▸ WORK TO DO:
Reproduce the data below, swapping "Locate an element" for "Find an element" and leaving everything else unchanged.

[Part of a data file]
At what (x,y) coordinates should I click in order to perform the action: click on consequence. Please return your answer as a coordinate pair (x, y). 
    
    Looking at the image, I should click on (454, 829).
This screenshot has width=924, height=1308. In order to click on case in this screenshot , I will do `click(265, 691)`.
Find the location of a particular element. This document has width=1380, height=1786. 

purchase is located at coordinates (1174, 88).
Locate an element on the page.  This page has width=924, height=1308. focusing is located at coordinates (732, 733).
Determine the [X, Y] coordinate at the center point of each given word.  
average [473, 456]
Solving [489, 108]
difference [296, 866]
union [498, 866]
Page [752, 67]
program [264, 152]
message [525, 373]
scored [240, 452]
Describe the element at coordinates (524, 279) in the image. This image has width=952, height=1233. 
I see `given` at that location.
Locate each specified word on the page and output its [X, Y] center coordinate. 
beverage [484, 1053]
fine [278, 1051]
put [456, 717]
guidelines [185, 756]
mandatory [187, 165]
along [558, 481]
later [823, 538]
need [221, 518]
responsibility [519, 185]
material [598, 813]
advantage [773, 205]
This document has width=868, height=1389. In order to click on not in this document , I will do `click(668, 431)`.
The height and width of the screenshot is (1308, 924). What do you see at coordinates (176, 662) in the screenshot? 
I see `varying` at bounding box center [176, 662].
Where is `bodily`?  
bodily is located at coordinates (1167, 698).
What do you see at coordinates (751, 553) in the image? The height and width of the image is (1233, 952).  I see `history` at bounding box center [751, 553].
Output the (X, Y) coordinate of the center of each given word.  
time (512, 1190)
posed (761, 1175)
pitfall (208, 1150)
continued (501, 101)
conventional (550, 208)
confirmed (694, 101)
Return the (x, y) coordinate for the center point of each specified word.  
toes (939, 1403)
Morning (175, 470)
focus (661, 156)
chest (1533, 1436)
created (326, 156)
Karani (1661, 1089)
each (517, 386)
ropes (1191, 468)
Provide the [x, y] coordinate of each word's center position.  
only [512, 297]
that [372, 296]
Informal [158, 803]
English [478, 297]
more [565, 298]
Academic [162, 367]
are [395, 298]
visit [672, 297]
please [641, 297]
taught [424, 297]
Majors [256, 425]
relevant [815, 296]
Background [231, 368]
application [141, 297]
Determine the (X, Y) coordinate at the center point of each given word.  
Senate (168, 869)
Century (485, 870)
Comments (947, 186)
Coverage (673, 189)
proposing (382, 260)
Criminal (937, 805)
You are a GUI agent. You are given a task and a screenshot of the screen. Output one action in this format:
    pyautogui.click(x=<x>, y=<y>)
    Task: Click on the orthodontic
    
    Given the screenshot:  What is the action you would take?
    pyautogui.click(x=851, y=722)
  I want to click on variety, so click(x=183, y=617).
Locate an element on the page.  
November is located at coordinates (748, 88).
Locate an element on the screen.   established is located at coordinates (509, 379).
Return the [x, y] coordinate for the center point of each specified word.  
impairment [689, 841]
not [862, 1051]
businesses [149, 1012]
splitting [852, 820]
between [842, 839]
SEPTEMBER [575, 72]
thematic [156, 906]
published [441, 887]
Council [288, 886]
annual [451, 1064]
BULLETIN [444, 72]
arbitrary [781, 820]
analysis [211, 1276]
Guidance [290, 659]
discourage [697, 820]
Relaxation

▸ WRITTEN RESPONSE:
At what (x,y) coordinates should I click in order to perform the action: click on consequence. Please return your answer as a coordinate pair (x, y). 
    
    Looking at the image, I should click on (454, 829).
This screenshot has width=924, height=1308. In order to click on case in this screenshot , I will do `click(265, 691)`.
Find the location of a particular element. This document has width=1380, height=1786. 

purchase is located at coordinates (1174, 88).
Find an element on the page.  This page has width=924, height=1308. focusing is located at coordinates (732, 733).
Determine the [X, Y] coordinate at the center point of each given word.  
average [473, 456]
Solving [489, 108]
difference [296, 866]
union [498, 866]
Page [752, 67]
program [264, 152]
message [525, 373]
scored [240, 452]
Describe the element at coordinates (524, 279) in the image. This image has width=952, height=1233. 
I see `given` at that location.
Locate each specified word on the page and output its [X, Y] center coordinate. 
beverage [484, 1053]
fine [278, 1051]
put [456, 717]
guidelines [185, 756]
mandatory [187, 165]
along [558, 481]
later [823, 538]
need [221, 518]
responsibility [519, 185]
material [598, 813]
advantage [773, 205]
This document has width=868, height=1389. In order to click on not in this document , I will do `click(668, 431)`.
The height and width of the screenshot is (1308, 924). What do you see at coordinates (176, 662) in the screenshot? 
I see `varying` at bounding box center [176, 662].
Where is `bodily`?  
bodily is located at coordinates (1167, 698).
What do you see at coordinates (751, 553) in the image? The height and width of the image is (1233, 952).  I see `history` at bounding box center [751, 553].
Output the (X, Y) coordinate of the center of each given word.  
time (512, 1190)
posed (761, 1175)
pitfall (208, 1150)
continued (501, 101)
conventional (550, 208)
confirmed (694, 101)
Return the (x, y) coordinate for the center point of each specified word.  
toes (939, 1403)
Morning (175, 470)
focus (661, 156)
chest (1533, 1436)
created (326, 156)
Karani (1661, 1089)
each (517, 386)
ropes (1191, 468)
Provide the [x, y] coordinate of each word's center position.  
only [512, 297]
that [372, 296]
Informal [158, 803]
English [478, 297]
more [565, 298]
Academic [162, 367]
are [395, 298]
visit [672, 297]
please [641, 297]
taught [424, 297]
Majors [256, 425]
relevant [815, 296]
Background [231, 368]
application [141, 297]
Determine the (X, Y) coordinate at the center point of each given word.  
Senate (168, 869)
Century (485, 870)
Comments (947, 186)
Coverage (673, 189)
proposing (382, 260)
Criminal (937, 805)
You are a GUI agent. You are given a task and a screenshot of the screen. Output one action in this format:
    pyautogui.click(x=<x>, y=<y>)
    Task: Click on the orthodontic
    
    Given the screenshot:  What is the action you would take?
    pyautogui.click(x=851, y=722)
  I want to click on variety, so click(x=183, y=617).
Find an element on the page.  
November is located at coordinates (748, 88).
Find an element on the screen.   established is located at coordinates (509, 379).
Return the [x, y] coordinate for the center point of each specified word.  
impairment [689, 841]
not [862, 1051]
businesses [149, 1012]
splitting [852, 820]
between [842, 839]
SEPTEMBER [575, 72]
thematic [156, 906]
published [441, 887]
Council [288, 886]
annual [451, 1064]
BULLETIN [444, 72]
arbitrary [781, 820]
analysis [211, 1276]
Guidance [290, 659]
discourage [697, 820]
Relaxation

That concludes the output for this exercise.